Our NFB-NEWSLINE program is very dynamic. We are constantly adding
content to our local information channel, and this year we've added a
Spanish-language content manager, Ana Marquez. Ana is working to translate
material that's been available to our subscribers in English so that we can
make it available to our subscribers who speak Spanish. Liz Wisecarver and
her team do a phenomenal job of making sure to provide access to this
Federation program to as many people as we possibly can.
We're also working to make our mentoring program as diverse as
possible, and we've already made significant strides in that area. Most of
our program participants come from minority communities, and so do many of
our mentors.
Because we're making efforts at reaching the Latino community in
particular, we have just asked Rosy Carranza to become a part of our effort
at inclusion. Rosy will be helping us to communicate effectively with
parents, many of whom are a little apprehensive about allowing their
children to participate in programs like ours. We're very excited to be
working with Rosy, and we continue to work with Mika Baugh from Indiana.

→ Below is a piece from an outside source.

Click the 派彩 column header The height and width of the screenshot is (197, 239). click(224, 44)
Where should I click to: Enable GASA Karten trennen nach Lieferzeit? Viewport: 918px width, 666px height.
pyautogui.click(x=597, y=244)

She's been helping us for the past couple of years in project planning, and
so not only do we have program participants from diverse backgrounds, but
we also try to reach out to our Federation family to get help wherever we
can to make our programs work more effectively. We couldn't do it without
the wonderful leadership from our other affiliates, and when we see
talented members of your affiliate, we won't hesitate to borrow them from
you if you don't mind. So thank you so much for sharing with us. [applause]

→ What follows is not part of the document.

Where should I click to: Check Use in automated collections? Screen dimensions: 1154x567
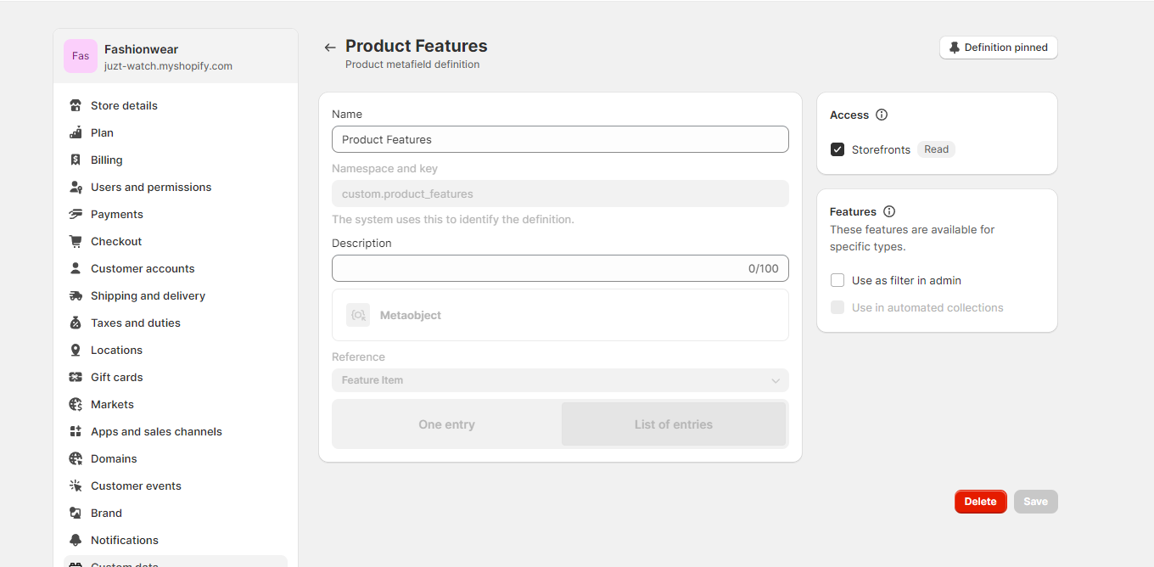[837, 307]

Now let me talk about what President Riccobono actually asked me to
talk about, which is our Cambiando Vidas en la Frontera de Tejas, [cheers]
Changing Lives on the Texas Border. About a year ago members of our
affiliate's committee on diversity and inclusion came to me and said, "Hey,
we really think it's time for us to expand our community outreach efforts
to encompass the Latino community more." I absolutely agreed with them in
concept, but I wasn't really sure exactly how I could support what they
wanted to do. Luckily though they had that under control. They said, "Look,
we already have plans, we just need you to figure out how to pay for
everything. [laughter] You can do that, right?"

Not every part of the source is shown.